June is Torture Awareness Month. That’s two months from now, but in order to help get activists warmed up for June’s anti-torture actions, I am updating the Torture Awareness web site, which is sponsored by Irregular Times.
One of the more important anti-torture activist efforts that’s going on right now is at the American Psychological Association, the group that administers the professional standards for psychologists. There’s been a great deal of controversy in recent months about psychologists who work for the military in order to keep black site prisons running so that torture and other forms of coercive interrogation can continue.
Psychologist Steven Reisner is currently running for the position of President of the APA, with a platform of opposing psychologists’ involvement in such interrogations.
Reisner writes,
“My candidacy calls for a clear departure from the complicity of psychologists in state-sponsored abuses of human rights, whether these take place at Guantánamo, CIA black sites, or domestic supermax prisons.

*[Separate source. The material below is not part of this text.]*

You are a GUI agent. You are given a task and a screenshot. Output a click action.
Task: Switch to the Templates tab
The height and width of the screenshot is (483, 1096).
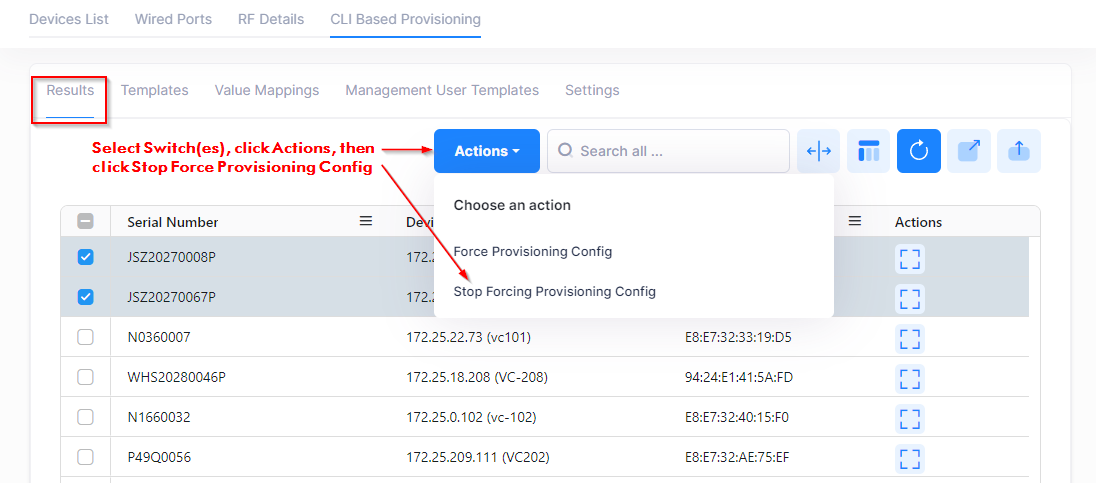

I have been told that psychologists might fear for their jobs if we hold to a principled stance on detainees’ basic human rights. I fear for our nation and our profession if we don’t. And I hope that there are enough psychologists who feel similarly to me, so that the APA might at last join the other health professions in unambiguously opposing the practices that have brought shame to our profession and our nation.”
Dr. Reisner’s appeal for strong standards against psychologist connections to coercive interrogations makes a lot of sense to me. Of course, preventing torture is in itself a worthy cause. More selfishly, however, psychologists ought to consider the worth of their professional credibility. When the APA allows its members to work for the military or for other government agencies in order to keep secret torture prisons running smoothly, it leads to a reasonable question of whether the title of psychologist ought to confer any trust at all. How can a patient trust a psychologist to provide assistance, when psychologists’ professional organization allows its members to get involved in schemes to orchestrate psychological torment?
Here’s a simple piece of activism for you: If you happen to know any members of the American Psychological Association, give them a call and tell them that you’d like to see them cast a mail-in ballot in favor of making Steven Reisner President of the APA.